** Material for the task follows **
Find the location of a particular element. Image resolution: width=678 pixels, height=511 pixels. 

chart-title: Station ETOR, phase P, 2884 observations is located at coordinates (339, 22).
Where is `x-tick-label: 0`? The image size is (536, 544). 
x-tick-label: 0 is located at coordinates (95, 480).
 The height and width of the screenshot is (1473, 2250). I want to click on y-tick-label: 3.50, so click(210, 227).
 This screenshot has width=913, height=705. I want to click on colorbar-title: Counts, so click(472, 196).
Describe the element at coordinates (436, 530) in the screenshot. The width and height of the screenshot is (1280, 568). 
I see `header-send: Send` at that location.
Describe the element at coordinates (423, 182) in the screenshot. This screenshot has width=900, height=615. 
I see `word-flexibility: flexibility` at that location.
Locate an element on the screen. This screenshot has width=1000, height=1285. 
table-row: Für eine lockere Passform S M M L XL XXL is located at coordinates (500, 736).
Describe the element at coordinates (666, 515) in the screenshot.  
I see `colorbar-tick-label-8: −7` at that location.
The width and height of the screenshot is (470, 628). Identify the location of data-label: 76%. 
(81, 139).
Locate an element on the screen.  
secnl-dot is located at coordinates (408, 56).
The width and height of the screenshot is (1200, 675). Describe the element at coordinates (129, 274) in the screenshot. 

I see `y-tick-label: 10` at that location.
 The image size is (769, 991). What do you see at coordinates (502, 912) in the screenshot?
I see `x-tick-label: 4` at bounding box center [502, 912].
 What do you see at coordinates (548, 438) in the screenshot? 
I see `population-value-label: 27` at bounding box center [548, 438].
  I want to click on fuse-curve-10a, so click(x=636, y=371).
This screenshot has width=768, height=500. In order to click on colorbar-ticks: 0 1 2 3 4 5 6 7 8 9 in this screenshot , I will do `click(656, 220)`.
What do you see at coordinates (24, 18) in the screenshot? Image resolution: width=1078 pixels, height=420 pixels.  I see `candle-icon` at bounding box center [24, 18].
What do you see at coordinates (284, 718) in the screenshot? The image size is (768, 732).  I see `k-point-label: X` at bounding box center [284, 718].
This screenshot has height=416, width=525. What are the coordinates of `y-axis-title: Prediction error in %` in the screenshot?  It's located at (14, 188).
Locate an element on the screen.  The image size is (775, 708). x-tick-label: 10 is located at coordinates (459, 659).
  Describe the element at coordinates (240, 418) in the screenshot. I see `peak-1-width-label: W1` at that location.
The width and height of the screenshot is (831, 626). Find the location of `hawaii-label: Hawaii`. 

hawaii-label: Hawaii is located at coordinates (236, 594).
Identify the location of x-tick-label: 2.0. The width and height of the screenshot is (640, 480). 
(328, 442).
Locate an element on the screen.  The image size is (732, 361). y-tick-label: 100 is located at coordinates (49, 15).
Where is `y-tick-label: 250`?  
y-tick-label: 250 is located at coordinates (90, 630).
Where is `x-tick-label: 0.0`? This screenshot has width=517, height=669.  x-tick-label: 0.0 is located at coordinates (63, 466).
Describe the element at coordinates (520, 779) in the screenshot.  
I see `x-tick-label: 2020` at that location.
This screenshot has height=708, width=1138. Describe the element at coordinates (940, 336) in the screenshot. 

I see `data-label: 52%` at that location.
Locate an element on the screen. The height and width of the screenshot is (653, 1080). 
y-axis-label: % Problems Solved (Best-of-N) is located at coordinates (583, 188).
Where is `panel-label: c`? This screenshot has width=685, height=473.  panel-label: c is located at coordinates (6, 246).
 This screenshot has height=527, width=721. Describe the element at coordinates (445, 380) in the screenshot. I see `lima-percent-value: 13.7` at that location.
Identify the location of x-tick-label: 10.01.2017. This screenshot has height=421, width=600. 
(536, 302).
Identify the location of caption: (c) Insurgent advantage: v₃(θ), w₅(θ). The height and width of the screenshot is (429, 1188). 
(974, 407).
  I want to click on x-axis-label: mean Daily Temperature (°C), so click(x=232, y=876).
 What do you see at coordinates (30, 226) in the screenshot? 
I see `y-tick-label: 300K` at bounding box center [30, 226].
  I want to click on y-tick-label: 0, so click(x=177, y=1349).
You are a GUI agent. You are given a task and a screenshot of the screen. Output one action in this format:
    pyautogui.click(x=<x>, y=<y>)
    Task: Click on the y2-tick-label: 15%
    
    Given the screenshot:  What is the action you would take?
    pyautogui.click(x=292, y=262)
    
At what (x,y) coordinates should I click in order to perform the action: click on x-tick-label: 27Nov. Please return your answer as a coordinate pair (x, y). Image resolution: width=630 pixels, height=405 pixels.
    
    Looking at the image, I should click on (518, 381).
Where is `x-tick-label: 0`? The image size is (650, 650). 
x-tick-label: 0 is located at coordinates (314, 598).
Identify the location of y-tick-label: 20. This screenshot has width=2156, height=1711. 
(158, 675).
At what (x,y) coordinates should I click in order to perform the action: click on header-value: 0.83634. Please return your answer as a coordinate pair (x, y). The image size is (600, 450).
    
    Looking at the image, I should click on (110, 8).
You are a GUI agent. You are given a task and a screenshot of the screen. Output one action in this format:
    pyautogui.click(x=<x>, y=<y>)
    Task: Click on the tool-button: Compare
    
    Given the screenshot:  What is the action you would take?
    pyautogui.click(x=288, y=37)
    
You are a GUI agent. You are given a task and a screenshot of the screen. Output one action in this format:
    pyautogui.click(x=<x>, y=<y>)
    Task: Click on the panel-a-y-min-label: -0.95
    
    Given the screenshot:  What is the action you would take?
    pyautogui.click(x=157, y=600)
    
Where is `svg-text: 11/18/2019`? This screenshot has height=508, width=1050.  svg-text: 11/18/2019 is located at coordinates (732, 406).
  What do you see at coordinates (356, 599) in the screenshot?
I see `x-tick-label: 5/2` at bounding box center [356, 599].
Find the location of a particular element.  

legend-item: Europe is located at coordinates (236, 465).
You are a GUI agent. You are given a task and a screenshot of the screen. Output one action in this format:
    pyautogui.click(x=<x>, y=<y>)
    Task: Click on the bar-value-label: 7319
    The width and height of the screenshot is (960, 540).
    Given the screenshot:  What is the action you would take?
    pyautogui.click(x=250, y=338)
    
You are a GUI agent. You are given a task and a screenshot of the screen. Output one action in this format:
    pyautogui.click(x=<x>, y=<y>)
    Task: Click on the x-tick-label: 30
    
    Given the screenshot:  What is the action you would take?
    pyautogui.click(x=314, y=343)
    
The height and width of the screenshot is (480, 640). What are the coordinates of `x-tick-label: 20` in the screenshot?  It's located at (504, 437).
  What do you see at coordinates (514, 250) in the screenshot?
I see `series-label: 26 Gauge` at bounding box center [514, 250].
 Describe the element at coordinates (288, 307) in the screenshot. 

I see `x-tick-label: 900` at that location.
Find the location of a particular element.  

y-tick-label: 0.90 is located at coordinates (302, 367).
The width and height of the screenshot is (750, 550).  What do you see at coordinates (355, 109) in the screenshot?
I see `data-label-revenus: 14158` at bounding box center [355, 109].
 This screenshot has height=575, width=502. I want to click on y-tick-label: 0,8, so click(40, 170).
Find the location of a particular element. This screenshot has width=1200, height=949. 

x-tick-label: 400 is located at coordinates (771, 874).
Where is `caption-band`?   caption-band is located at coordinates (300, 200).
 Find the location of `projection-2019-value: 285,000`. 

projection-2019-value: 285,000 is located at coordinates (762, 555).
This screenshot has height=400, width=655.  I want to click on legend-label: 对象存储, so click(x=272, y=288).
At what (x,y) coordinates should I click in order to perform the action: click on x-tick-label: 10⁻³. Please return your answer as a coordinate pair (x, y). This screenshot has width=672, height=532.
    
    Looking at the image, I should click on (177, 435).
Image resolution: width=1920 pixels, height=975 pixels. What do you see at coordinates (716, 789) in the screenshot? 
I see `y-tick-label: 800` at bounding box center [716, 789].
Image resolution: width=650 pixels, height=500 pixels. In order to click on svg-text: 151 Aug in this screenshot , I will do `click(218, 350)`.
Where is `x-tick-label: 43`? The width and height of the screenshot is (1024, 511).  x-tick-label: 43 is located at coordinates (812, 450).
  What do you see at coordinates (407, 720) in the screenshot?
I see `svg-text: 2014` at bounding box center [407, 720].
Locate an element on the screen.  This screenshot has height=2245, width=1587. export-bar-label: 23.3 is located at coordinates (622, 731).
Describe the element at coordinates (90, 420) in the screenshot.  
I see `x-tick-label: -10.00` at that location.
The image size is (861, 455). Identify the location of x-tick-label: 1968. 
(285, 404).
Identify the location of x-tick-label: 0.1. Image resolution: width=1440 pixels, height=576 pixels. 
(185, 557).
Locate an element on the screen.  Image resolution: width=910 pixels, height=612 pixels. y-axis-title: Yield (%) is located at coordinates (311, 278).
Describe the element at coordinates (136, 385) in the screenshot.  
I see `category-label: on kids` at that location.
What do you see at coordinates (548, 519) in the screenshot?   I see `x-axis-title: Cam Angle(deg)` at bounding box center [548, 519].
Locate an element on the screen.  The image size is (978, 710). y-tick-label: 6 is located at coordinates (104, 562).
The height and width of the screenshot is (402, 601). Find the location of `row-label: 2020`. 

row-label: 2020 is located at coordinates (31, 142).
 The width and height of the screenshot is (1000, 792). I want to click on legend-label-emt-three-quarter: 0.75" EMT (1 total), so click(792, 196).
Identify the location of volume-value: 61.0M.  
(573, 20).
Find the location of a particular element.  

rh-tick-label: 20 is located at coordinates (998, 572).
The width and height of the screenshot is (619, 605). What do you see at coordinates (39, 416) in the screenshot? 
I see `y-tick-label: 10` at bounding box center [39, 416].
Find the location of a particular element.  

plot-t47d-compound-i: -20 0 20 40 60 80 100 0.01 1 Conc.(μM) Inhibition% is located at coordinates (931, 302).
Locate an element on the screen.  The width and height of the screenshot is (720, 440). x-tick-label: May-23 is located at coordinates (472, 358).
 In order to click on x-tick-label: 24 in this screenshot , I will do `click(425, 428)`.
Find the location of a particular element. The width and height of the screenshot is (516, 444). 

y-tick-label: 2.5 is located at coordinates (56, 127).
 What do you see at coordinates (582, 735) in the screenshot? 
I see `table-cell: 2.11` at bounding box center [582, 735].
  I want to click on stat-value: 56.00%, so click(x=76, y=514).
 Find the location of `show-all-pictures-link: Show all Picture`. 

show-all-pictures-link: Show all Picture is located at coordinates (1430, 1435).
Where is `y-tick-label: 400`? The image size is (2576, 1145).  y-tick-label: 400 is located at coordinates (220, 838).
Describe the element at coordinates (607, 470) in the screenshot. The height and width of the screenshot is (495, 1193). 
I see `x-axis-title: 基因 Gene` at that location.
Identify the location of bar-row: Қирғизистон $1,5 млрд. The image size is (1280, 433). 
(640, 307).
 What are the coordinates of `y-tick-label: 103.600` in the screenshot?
** End of Material for the task **
Rewrite everything from the start of the material down to and including the line containing "secnl-dot is located" as a Markdown table. Use the columns Row and Line, number each line, and skip blank lines.

## Response to the exercise
| Row | Line |
|---|---|
| 1 | Find the location of a particular element. Image resolution: width=678 pixels, height=511 pixels.  |
| 2 | chart-title: Station ETOR, phase P, 2884 observations is located at coordinates (339, 22). |
| 3 | Where is `x-tick-label: 0`? The image size is (536, 544).  |
| 4 | x-tick-label: 0 is located at coordinates (95, 480). |
| 5 |  The height and width of the screenshot is (1473, 2250). I want to click on y-tick-label: 3.50, so click(210, 227). |
| 6 |  This screenshot has width=913, height=705. I want to click on colorbar-title: Counts, so click(472, 196). |
| 7 | Describe the element at coordinates (436, 530) in the screenshot. The width and height of the screenshot is (1280, 568).  |
| 8 | I see `header-send: Send` at that location. |
| 9 | Describe the element at coordinates (423, 182) in the screenshot. This screenshot has width=900, height=615.  |
| 10 | I see `word-flexibility: flexibility` at that location. |
| 11 | Locate an element on the screen. This screenshot has width=1000, height=1285.  |
| 12 | table-row: Für eine lockere Passform S M M L XL XXL is located at coordinates (500, 736). |
| 13 | Describe the element at coordinates (666, 515) in the screenshot.   |
| 14 | I see `colorbar-tick-label-8: −7` at that location. |
| 15 | The width and height of the screenshot is (470, 628). Identify the location of data-label: 76%.  |
| 16 | (81, 139). |
| 17 | Locate an element on the screen.   |
| 18 | secnl-dot is located at coordinates (408, 56). |